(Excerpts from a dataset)
[Start of section]

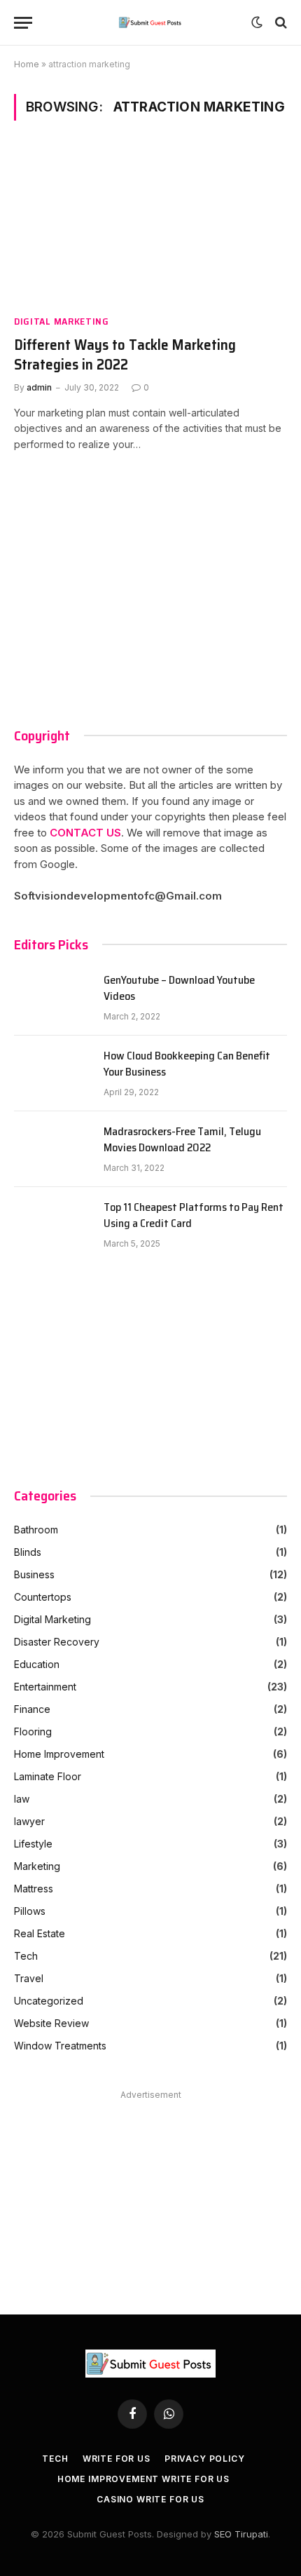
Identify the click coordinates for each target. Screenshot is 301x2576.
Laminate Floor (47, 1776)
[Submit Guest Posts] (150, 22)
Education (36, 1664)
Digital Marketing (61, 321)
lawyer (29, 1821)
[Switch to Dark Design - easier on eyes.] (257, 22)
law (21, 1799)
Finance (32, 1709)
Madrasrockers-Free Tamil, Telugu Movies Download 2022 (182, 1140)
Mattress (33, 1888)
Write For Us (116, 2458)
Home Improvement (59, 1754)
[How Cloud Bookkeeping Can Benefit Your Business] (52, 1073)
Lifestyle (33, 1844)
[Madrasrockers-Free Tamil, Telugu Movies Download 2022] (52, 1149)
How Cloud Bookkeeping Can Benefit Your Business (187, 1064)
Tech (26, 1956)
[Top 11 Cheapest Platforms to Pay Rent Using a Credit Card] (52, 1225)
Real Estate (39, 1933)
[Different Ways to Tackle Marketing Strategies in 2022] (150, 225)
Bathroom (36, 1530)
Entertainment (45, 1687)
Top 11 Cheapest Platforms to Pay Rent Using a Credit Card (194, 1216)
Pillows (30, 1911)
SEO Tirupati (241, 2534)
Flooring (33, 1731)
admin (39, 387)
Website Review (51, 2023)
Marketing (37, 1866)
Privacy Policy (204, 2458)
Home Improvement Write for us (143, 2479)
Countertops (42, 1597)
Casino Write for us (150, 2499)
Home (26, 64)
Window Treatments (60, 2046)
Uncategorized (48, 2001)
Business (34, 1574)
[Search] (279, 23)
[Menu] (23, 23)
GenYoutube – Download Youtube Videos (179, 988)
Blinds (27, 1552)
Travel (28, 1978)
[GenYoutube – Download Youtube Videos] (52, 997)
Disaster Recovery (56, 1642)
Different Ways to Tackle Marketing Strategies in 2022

[End of section]

Task description
Print every record above exactly, with no pictures.

Your solution
Identify the click coordinates for each target. Screenshot is 301x2576.
Laminate Floor (47, 1776)
[Submit Guest Posts] (150, 22)
Education (36, 1664)
Digital Marketing (61, 321)
lawyer (29, 1821)
[Switch to Dark Design - easier on eyes.] (257, 22)
law (21, 1799)
Finance (32, 1709)
Madrasrockers-Free Tamil, Telugu Movies Download 2022 (182, 1140)
Mattress (33, 1888)
Write For Us (116, 2458)
Home Improvement (59, 1754)
[How Cloud Bookkeeping Can Benefit Your Business] (52, 1073)
Lifestyle (33, 1844)
[Madrasrockers-Free Tamil, Telugu Movies Download 2022] (52, 1149)
How Cloud Bookkeeping Can Benefit Your Business (187, 1064)
Tech (26, 1956)
[Top 11 Cheapest Platforms to Pay Rent Using a Credit Card] (52, 1225)
Real Estate (39, 1933)
[Different Ways to Tackle Marketing Strategies in 2022] (150, 225)
Bathroom (36, 1530)
Entertainment (45, 1687)
Top 11 Cheapest Platforms to Pay Rent Using a Credit Card (194, 1216)
Pillows (30, 1911)
SEO Tirupati (241, 2534)
Flooring (33, 1731)
admin (39, 387)
Website Review (51, 2023)
Marketing (37, 1866)
Privacy Policy (204, 2458)
Home Improvement Write for us (143, 2479)
Countertops (42, 1597)
Casino Write for us (150, 2499)
Home (26, 64)
Window Treatments (60, 2046)
Uncategorized (48, 2001)
Business (34, 1574)
[Search] (279, 23)
[Menu] (23, 23)
GenYoutube – Download Youtube Videos (179, 988)
Blinds (27, 1552)
Travel (28, 1978)
[GenYoutube – Download Youtube Videos] (52, 997)
Disaster Recovery (56, 1642)
Different Ways to Tackle Marketing Strategies in 2022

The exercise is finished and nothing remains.